TV commercials – they’re hard to love, aren’t they? Seeing Dawn French trying to extract some comedy from Churchill the insurance dog, or Brad Pitt adenoidally muttering “Inevidable” in the Chanel ad, or the bargain-basement sofa commercials, or that irritating girl with the squeaking morning teeth, or the bizarrely self-destroying Go Compare campaign, I sigh with nostalgia for the classic stuff from the 1980s. You know, the Cockburn’s Port ads directed by Alan Parker (“One doesn’t say Cock, one says Co…”), the Paul Weiland ads for Heineken (“The water in Majorca…”), the Smash robots, the fancy production values of the Hovis commercial, the Guinness surfers.

Advertising, George Orwell opined, is no more than “the rattling of a stick inside a swill bucket”. It’s not his most incisive remark because he doesn’t explain how the rattling stick persuades pigs to part with their hard-earned cash. But sometimes commercials could be more a pleasure than an incitement to buy; even, dare one say it, a tiny work of cinematic art. Now they’ve gone back to being tiresome interruptions – and they’re just about to get worse.

=== INFORMATION SHOWN ===
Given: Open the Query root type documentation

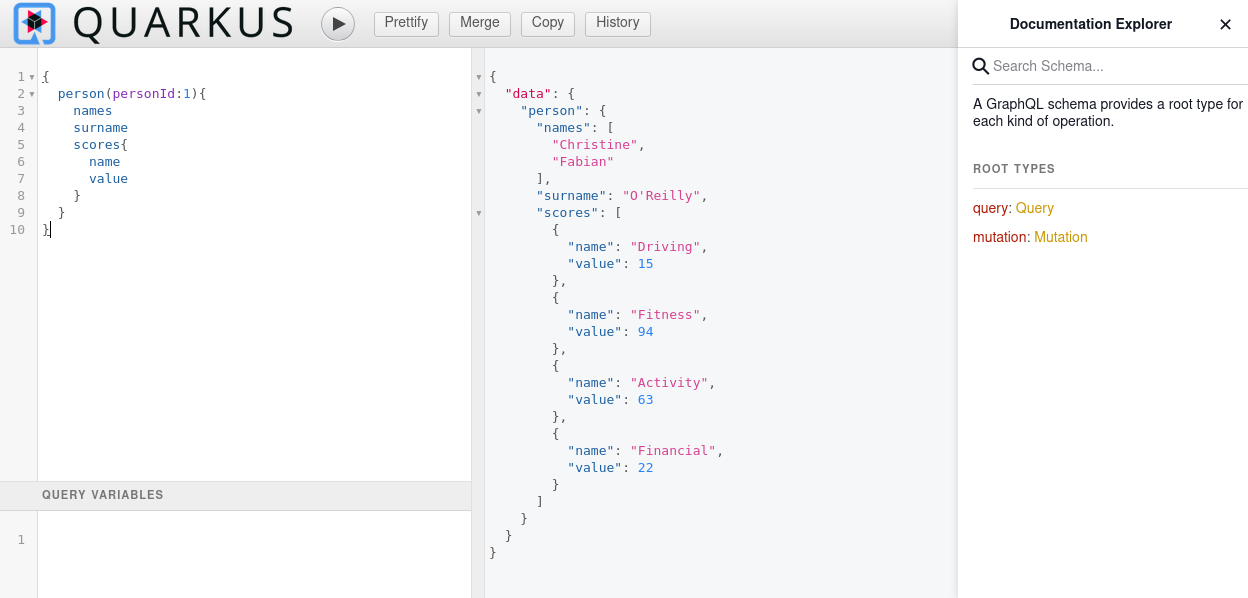Looking at the screenshot, I should [1033, 209].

=== PROMPT 1 ===
Copy the passage on TV commercials between "Advertising, George Orwell" and "to get worse.", inclusive, substituting "spoon" for every occurrence of "stick".
=== PROMPT 2 ===
Write a continuation of the column on TV commercials, picking up after its final sentence.

=== RIGHT ANSWER 1 ===
Advertising, George Orwell opined, is no more than “the rattling of a spoon inside a swill bucket”. It’s not his most incisive remark because he doesn’t explain how the rattling spoon persuades pigs to part with their hard-earned cash. But sometimes commercials could be more a pleasure than an incitement to buy; even, dare one say it, a tiny work of cinematic art. Now they’ve gone back to being tiresome interruptions – and they’re just about to get worse.

=== RIGHT ANSWER 2 ===
Sony have just launched a new patent which freezes the blood. Its fancy title is a “system for converting television commercials into interactive networked video games”. If it goes ahead and spends billions on the idea, your favourite TV show will soon be interrupted by commercials which would like you to interact with them. Here, for instance, is an ad for a burger. It’s a bit tedious, but you can speed it up if you click a console and throw an on-screen gherkin into the digital beef roundel. Which would be a laugh if you’re 12 and have limited notions of how to entertain yourself.

For grown-ups, it’s a bit like being kidnapped by technology which, in the middle of (say) Homeland or (say) Downton Abbey, suddenly pokes its blasted head through the TV screen and demands that you play with it. There’s no point in saying “Please come to the end of this commercial break soon, so that I may return to my gripping period drama”, because this is modern Digital Interactive Land, and you’ve got to join in, or suffer the societal freeze-out that awaits the non-faithful.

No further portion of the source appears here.